--- start Source document ---

Piecing the Past
Written by: Loissa Harrison-Parks
I have now entered the 4th week of my internship at Gateway National Recreation Area! Lots of exciting things have been going on now that the dust has settled and I am fully acclimated into the position.
These past couple weeks have been primarily focused on cataloguing and site excavation, however, I’ve also begun generating various source material/media for the archeological portion of Gateway’s website.
As stated in my previous blog, Gateway comprises 3 main parks: Fort Wadsworth in Staten Island, Jamaica Bay in Queens and Sandy Hook in New Jersey. My office is located at headquarters in Fort Wadsworth. This is where the majority of the artifacts are stored.
Artifacts range from personal items such as: buttons, smoking pipes, glass bottles, and stoneware, to military items and building materials. Once discovered, they are collected by archeologists, labeled, then placed in archive boxes until they’re ready to be catalogued.
Since starting my internship, I’ve catalogued over 150 artifacts. About 99% of artifacts are fragmented or incomplete. This is largely due to the objects being buried for over 100 years but ecological and human factors also have an effect.
While excavating the Sandy Hook site, we’ve found a plethora of the artifacts listed above. Nails, bricks and ceramic fragments are among the most frequent, followed by glass sherds (better known as beach glass).

--- end Source document ---
--- start Records ---

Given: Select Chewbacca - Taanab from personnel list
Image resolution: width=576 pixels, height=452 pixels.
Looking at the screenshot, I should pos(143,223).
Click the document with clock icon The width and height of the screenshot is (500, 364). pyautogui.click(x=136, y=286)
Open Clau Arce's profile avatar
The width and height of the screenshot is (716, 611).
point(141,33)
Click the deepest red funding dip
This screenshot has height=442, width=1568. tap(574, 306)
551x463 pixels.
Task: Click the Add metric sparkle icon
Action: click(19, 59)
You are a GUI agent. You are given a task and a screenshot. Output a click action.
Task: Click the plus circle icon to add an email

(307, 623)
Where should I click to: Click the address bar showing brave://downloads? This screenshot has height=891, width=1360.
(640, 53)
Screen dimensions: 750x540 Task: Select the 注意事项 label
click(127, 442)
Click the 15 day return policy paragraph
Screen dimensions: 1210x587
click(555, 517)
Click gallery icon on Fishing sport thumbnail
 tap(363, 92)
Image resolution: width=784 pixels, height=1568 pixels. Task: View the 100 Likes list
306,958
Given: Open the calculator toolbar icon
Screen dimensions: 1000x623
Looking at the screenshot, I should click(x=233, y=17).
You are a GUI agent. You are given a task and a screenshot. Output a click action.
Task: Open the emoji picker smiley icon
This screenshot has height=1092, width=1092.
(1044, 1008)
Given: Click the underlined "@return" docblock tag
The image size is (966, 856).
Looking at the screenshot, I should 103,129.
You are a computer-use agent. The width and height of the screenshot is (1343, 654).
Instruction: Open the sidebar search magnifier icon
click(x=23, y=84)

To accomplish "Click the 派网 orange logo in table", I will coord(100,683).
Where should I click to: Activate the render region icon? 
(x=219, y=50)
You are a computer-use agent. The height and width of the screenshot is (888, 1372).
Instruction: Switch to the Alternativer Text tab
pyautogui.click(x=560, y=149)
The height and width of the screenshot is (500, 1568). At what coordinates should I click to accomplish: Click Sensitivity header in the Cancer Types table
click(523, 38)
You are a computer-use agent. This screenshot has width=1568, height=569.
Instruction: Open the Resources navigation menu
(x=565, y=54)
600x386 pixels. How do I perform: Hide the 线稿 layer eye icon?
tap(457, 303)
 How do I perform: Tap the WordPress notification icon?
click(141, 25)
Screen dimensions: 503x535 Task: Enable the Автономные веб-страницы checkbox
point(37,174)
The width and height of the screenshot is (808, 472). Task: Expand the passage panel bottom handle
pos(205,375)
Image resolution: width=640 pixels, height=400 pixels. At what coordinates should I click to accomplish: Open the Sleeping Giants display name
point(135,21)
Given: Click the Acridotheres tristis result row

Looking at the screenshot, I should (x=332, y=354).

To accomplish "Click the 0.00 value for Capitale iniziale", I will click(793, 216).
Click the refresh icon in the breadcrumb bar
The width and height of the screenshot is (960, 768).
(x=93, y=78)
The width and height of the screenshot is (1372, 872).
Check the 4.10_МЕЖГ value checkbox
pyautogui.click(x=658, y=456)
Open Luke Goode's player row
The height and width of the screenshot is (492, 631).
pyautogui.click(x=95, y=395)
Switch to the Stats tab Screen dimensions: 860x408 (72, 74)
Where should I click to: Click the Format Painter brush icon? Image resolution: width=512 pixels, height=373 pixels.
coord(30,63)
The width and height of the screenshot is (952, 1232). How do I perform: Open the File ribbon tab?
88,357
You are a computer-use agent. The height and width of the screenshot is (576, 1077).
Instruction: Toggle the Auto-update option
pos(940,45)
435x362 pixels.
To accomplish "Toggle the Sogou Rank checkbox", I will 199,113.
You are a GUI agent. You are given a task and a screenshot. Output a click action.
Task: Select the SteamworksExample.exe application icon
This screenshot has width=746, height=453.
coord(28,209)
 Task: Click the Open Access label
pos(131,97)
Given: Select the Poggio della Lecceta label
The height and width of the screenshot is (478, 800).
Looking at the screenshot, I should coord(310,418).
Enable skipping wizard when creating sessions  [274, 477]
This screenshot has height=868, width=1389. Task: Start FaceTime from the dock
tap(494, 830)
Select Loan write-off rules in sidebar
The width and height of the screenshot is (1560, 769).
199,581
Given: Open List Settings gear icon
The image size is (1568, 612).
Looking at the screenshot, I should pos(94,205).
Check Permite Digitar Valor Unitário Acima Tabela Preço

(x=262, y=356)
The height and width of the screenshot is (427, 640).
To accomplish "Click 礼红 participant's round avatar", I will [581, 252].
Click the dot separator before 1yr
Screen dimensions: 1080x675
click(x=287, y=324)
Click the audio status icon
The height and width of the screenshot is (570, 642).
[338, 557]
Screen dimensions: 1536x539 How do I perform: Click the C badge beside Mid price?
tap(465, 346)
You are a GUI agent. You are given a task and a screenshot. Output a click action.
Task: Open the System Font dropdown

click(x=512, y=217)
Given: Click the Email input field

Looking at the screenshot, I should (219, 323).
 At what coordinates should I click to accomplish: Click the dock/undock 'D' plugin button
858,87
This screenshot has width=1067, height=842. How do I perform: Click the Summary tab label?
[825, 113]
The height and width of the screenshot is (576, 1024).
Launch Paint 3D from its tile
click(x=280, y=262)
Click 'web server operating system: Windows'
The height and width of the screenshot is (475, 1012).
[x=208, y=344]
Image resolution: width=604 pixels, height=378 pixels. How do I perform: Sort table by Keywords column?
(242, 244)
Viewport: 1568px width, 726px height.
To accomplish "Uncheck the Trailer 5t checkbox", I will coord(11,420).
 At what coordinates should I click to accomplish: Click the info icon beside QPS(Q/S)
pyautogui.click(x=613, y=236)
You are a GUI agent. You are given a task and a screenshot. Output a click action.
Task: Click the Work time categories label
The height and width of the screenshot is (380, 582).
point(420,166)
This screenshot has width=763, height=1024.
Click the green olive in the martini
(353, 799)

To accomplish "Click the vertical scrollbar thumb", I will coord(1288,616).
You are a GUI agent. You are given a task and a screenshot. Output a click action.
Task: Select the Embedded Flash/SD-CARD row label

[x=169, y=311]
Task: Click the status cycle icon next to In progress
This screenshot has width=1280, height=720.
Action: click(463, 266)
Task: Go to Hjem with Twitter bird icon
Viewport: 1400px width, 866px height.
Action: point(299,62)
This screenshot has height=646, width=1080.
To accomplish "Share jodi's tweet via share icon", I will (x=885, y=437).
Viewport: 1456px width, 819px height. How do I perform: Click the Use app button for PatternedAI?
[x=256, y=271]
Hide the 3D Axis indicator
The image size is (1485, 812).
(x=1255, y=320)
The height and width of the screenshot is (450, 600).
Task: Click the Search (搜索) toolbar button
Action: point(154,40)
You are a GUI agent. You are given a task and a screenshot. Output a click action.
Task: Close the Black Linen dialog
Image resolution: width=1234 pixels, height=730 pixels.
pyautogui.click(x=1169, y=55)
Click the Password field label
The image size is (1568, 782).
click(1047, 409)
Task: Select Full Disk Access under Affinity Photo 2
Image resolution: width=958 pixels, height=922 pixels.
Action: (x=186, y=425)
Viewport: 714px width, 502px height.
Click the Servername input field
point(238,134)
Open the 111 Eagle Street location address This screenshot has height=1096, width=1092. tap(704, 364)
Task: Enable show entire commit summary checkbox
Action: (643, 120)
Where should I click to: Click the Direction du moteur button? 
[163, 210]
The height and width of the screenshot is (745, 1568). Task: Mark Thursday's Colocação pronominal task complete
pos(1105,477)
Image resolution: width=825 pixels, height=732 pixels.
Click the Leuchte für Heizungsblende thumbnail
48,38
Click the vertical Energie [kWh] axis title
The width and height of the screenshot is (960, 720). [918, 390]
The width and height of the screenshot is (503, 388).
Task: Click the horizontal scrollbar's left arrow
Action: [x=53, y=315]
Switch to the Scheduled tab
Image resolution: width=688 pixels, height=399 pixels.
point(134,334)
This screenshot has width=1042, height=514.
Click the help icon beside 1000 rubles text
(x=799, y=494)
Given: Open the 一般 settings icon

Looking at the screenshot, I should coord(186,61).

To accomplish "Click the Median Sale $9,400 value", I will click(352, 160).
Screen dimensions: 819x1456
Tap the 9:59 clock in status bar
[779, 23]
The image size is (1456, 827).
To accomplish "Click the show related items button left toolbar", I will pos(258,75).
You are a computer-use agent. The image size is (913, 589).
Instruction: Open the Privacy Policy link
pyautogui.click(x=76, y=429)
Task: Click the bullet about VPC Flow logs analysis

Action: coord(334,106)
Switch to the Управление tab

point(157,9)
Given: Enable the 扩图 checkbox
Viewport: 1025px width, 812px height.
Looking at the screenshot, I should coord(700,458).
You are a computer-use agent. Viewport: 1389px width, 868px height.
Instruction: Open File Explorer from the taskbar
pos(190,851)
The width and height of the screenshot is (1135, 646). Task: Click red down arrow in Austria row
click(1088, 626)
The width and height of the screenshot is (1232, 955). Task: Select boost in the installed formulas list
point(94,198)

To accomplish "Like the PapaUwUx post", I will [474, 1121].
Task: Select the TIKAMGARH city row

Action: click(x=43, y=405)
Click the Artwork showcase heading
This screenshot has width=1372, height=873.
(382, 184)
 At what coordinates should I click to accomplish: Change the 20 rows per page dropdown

--- end Records ---

- Brief 1 -
Answer these questions using the internship blog post:
(a) Which week of the internship has the writer entered?
(b) Where is the writer's office located?
(c) How many artifacts has the writer catalogued since starting the internship?
- Brief 2 -
In the internship blog post, swap "archive boxes" for "storage crates" in the passage starting at "As stated in" and ending at "to be catalogued.", then write that passage out.
- Brief 3 -
Summarize the internship blog post in two sentences.

- Worked solution 1 -
(a) The 4th week.
(b) At headquarters in Fort Wadsworth.
(c) Over 150.

- Worked solution 2 -
As stated in my previous blog, Gateway comprises 3 main parks: Fort Wadsworth in Staten Island, Jamaica Bay in Queens and Sandy Hook in New Jersey. My office is located at headquarters in Fort Wadsworth. This is where the majority of the artifacts are stored.
Artifacts range from personal items such as: buttons, smoking pipes, glass bottles, and stoneware, to military items and building materials. Once discovered, they are collected by archeologists, labeled, then placed in storage crates until they’re ready to be catalogued.

- Worked solution 3 -
Four weeks into an internship at Gateway National Recreation Area, the writer has focused mainly on cataloguing and site excavation while also producing material for the archeological part of Gateway's website. Most artifacts are stored at the Fort Wadsworth headquarters, where the writer has catalogued over 150 of them, nearly all fragmented, and nails, bricks and ceramic fragments are the most frequent finds at the Sandy Hook site.